An den materiellen Voraussetzungen für einen zulässigen Sonntagsverkauf hat sich dadurch aber nichts geändert. Maßgeblich bleibt weiter § 10 LadSchlG.
Unter den für den vorliegenden Fall streitentscheidenden Begriff der für einen Ort kennzeichnenden Waren i. S. des § 10 LadSchlG fallen (OLG Stuttgart, Urteil vom 29.05.1987 - 2 U 100/87 - NJW-RR 1988, 424 m. w. N.):
(1) Waren, die in ihrer Art oder Ausgestaltung auf den Ort oder dessen nähere Umgebung, in dem sie feilgeboten werden, besonders Bezug nehmen,
(2)
Gegenstände, die in dem betreffenden Ort oder Gebiet als besondere Spezialität hergestellt oder gewonnen werden, von den Fremden als charakteristisch für dieses Gebiet empfunden und deshalb gekauft werden,
(3) Gegenstände, die zwar an ihrem Verkaufsort nicht hergestellt werden, jedoch landschaftlich so typisch und charakteristisch sind, dass die Ortsbezogenheit dadurch vermittelt wird
(4)
Waren eines Betriebes, dessen Vorhandensein zumindest wesentlich dazu beigetragen hat, dass der Ort Ausflugsort geworden ist, weil vor allem dieser Betrieb Fremde zum Besuch des Orts und des Betriebes veranlasst und dadurch bei den Besuchern den Wunsch entstehen lässt, diese Waren des Betriebes gleich an Ort und Stelle zu erwerben.
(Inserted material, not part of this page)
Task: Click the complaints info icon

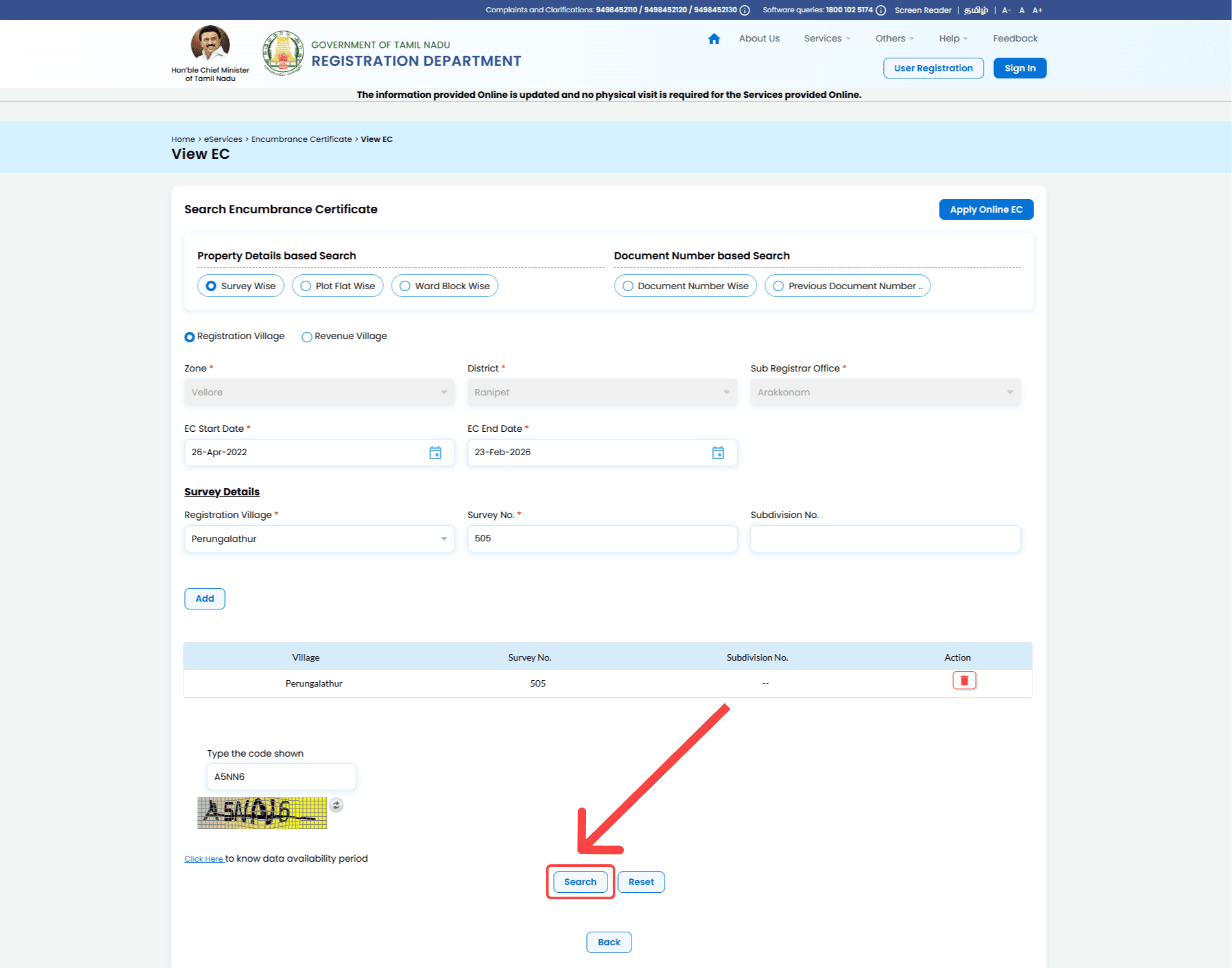Action: (745, 10)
Die von dem Antragsteller in seinem Fischwagen bzw. Fischimbiss angebotenen Waren wie hauptsächlich Fischbrötchen unterfallen offensichtlich keiner dieser Kategorien. Entgegen seiner Auffassung bietet der Antragsteller mit den mit Matjes, Seelachs, Bismarckhering und Krabben belegten Brötchen keine Waren an, die für den Ort Worpswede kennzeichnend sind. Die touristische Bedeutung Worpswedes resultiert vielmehr aus der Vergangenheit als Künstlerkolonie. Ein Bezug der Gemeinde Worpswede zum Meer bzw. zum Fischfang liegt auch unter Berücksichtigung der Entfernung zu Bremen und Bremerhaven fern. Ebenso abwegig ist der Hinweis auf die Nähe zum Fluss Lesum. Eine Verbindung zwischen dem Anbieten von Seefisch und dem in der Nähe verlaufenden Fluss Lesum ist nicht erkennbar. Abgesehen davon vermittelt nicht bereits jede bloße Nähe zu einem Fluss, dass Fisch für den nahegelegenen Ort kennzeichnend ist.